On the surface, Tibet too has changed greatly, or at least the towns have. Lhasa has become a dirty, polluted city like any other you might find in China, with karaoke bars and massage parlours and gaudy neon signs. The Chinese government has discovered that economic prosperity is more effective than machine-guns and army tanks in silencing demands for democracy or regional autonomy. But the Tibetans who dare question Chinese rule are still treated with the same brutality. Today, over one hundred Tibetans are languishing in Chinese jails because of their political views.
In the West, I have met many people who share the same romantic vision of Tibet that I held before I visited the country. The need to believe in an earthly paradise, a hidden utopia where men live in peace and harmony, seems to run deep among those who are discontented with the modern world. Westerners idealise Tibetans as gentle, godly people untainted by base desires and greed. But in my experience, Tibetans can be as corrupt and brutal as the rest of us. To idealise them is to deny them their humanity.
The Chinese people have retained a very different view of Tibet. For them, it is not a mystical Shangrila, but a barren outpost of the great Chinese empire. They have swallowed the Communist Party’s nationalist propaganda concerning China’s ‘liberation’ of the country, and would fiercely oppose any moves to break up the ‘integrity of the Motherland’. They know nothing of the destruction the Chinese have wreaked in Tibet, or of the fact that since 1949, an estimated 1.2 million Tibetans have died due to political persecution, imprisonment, torture and famine.
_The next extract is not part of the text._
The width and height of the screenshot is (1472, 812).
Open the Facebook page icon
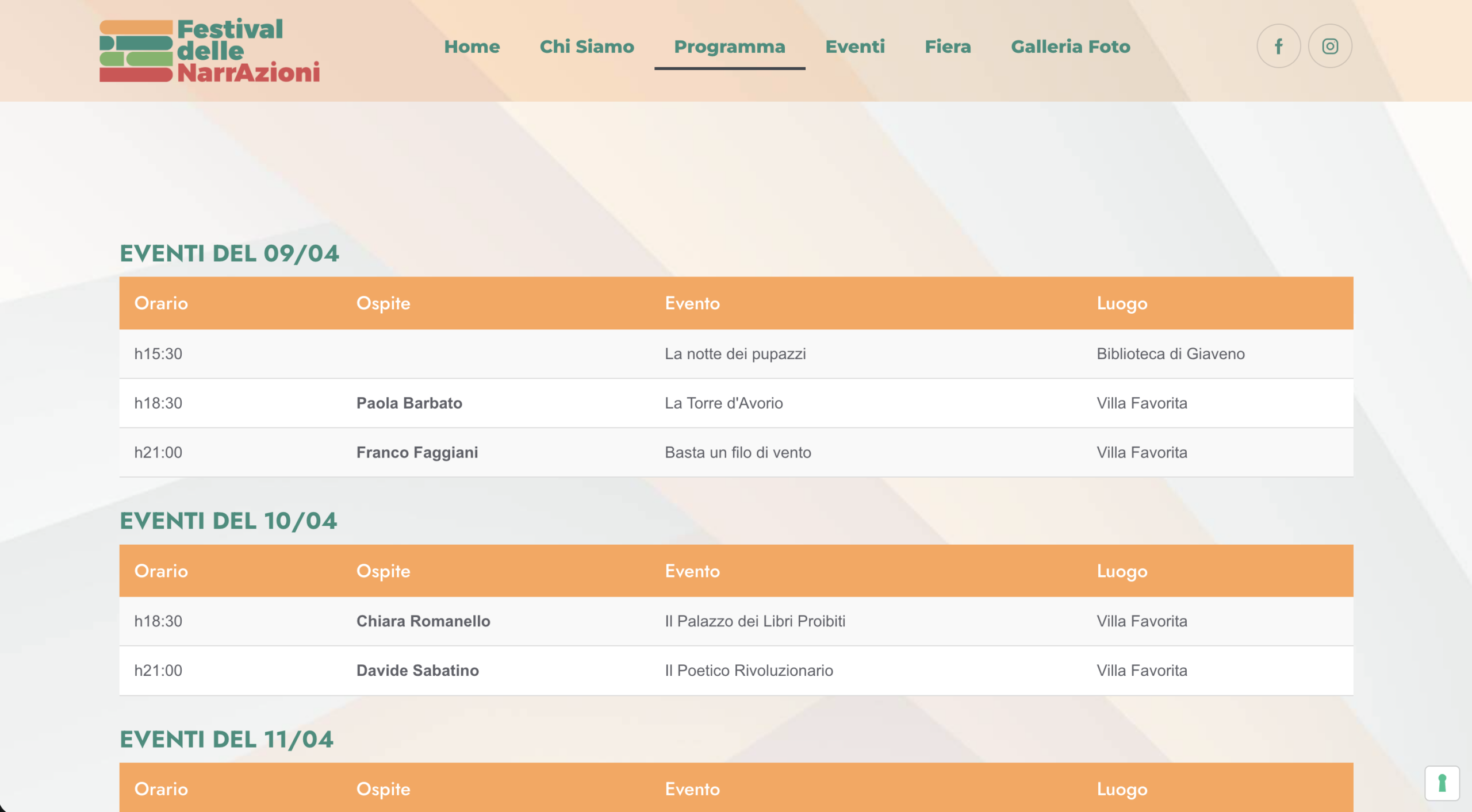coord(1278,46)
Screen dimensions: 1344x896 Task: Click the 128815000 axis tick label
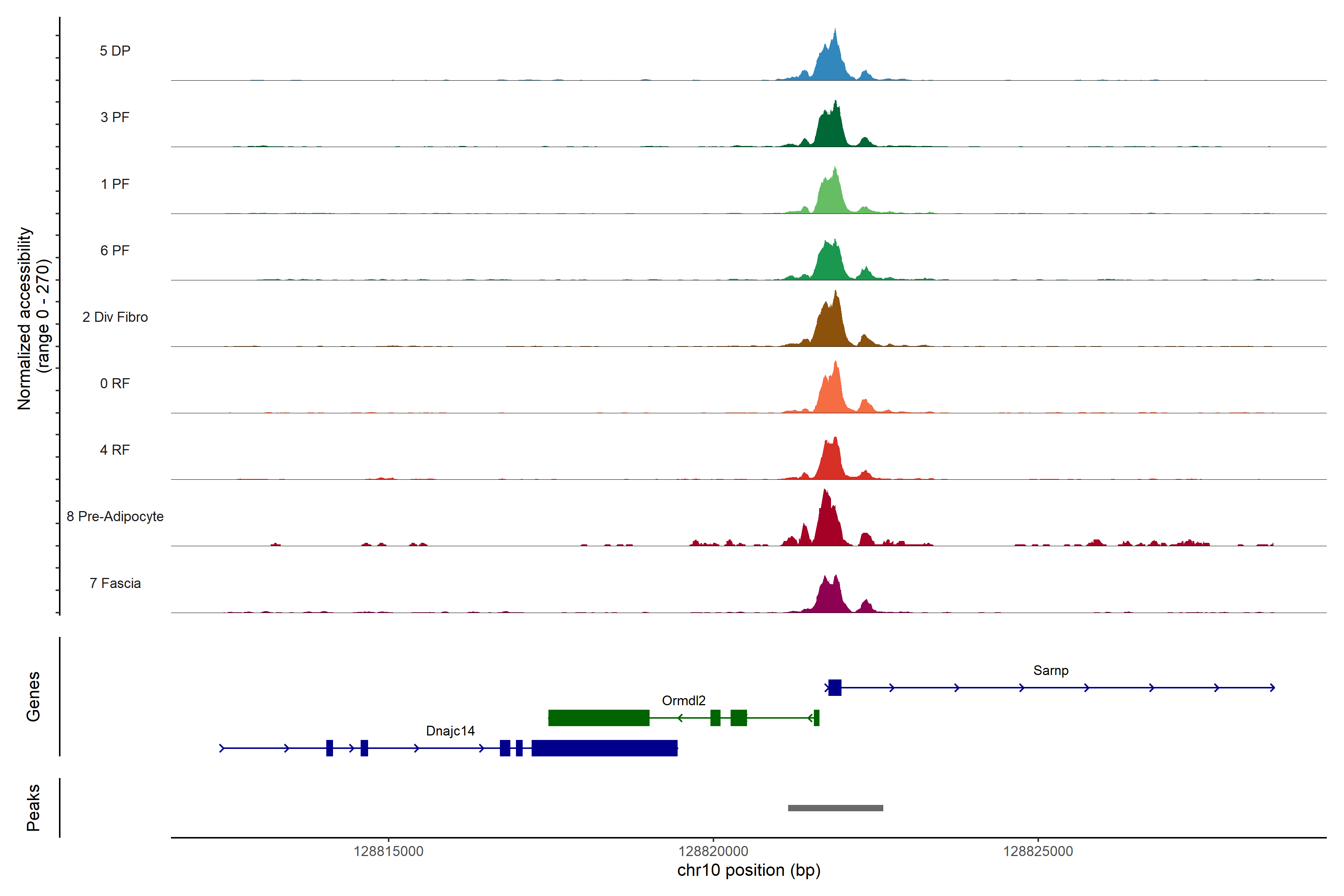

In China, however, there is a saying: ‘That which is united will eventually separate, and that which is separated will eventually reunite.’ If one holds this belief, Tibet’s eventual separation from China is inevitable. But when and how will it take place? My hope is that the separation will be peaceful and that it will take place soon, before any more of Tibet’s unique language, culture and way of life are lost for ever. The Tibetan people, like the Chinese, have been denied control of their destinies, but they are forced to suffer the added torment of being outsiders in their own home.